🍬 8. Konflik 🍬
Malam, temans. Yang minta cerita ini dilanjut, kuyy langsung merapat. Yang gak suka, balik kanan ajahhh. Daripada darting.
"Kal ...."
Kalila bergegas keluar kamar begitu mendengar panggilan Indri. Untunglah shalat asharnya sudah selesai. Kalau tidak, bisa-bisa Aizar mengomel.
"Ya, Ma." Kalila duduk di samping Indri yang sedang memegang ponsel. Mata neliau bahkan tidak bergeser dari benda di tangannya meski Kalila sudah ada di dekatnya. "Apa yang bisa Kalila bantu untuk Mama?"

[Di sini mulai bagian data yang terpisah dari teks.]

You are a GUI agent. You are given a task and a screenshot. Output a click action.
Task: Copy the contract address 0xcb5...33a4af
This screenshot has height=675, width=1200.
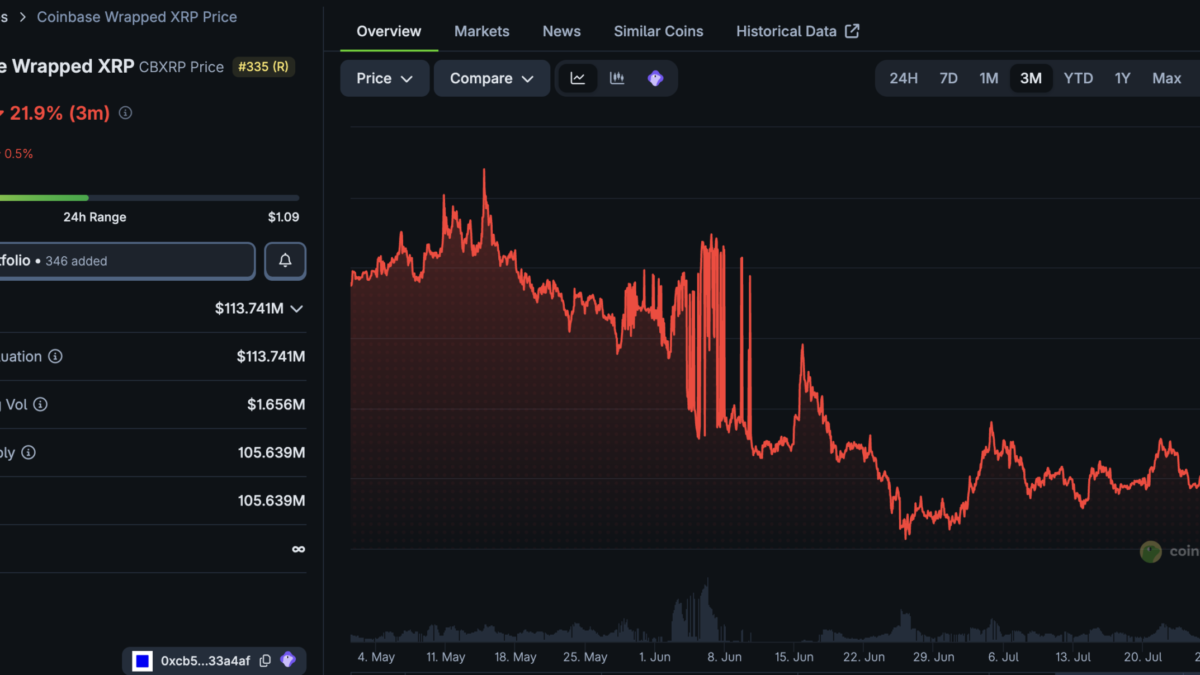point(265,660)
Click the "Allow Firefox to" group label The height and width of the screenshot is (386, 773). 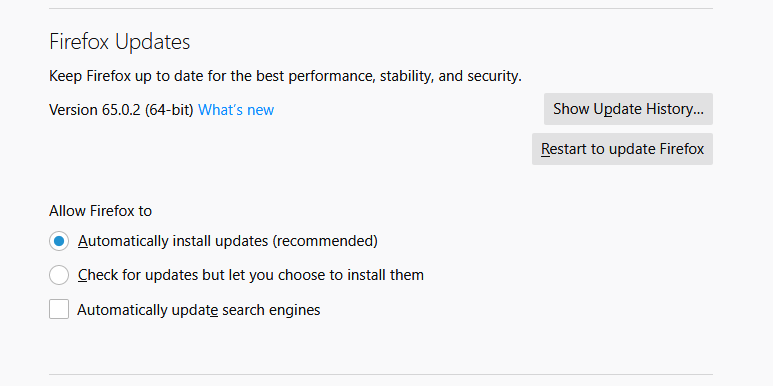pos(101,211)
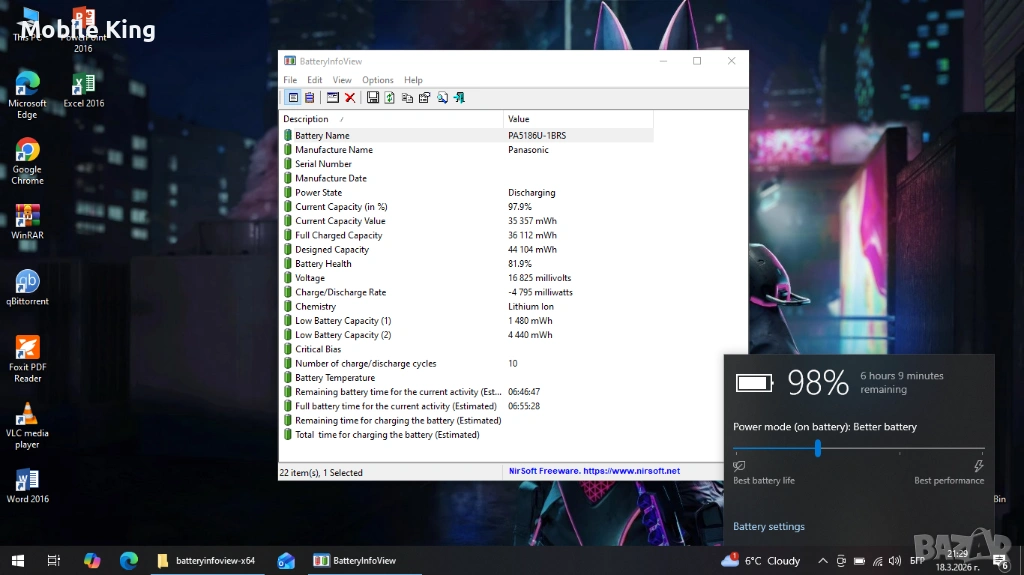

Indri berdecak. "Nggak gitu mestinya kalimatmu." Tangannya meletakkan ponsel di meja, lalu memberikan sebuah kartu ATM. "Antarkan Renita dan Afif beli keperluan mereka! Kalau mereka mau baju, belikan juga! Kamu juga belilah, terserah mau beli berapa pokoknya adik-adikmu senang."
"Tapi, Ma ...."
"Tapi apa?" Indri tidak mau tahu keberatan Kalila. "Biasakan untuk mengurus keperluan adik iparmu. Setelah menikah dengan Aizar, kamu kakak mereka juga, 'kan?"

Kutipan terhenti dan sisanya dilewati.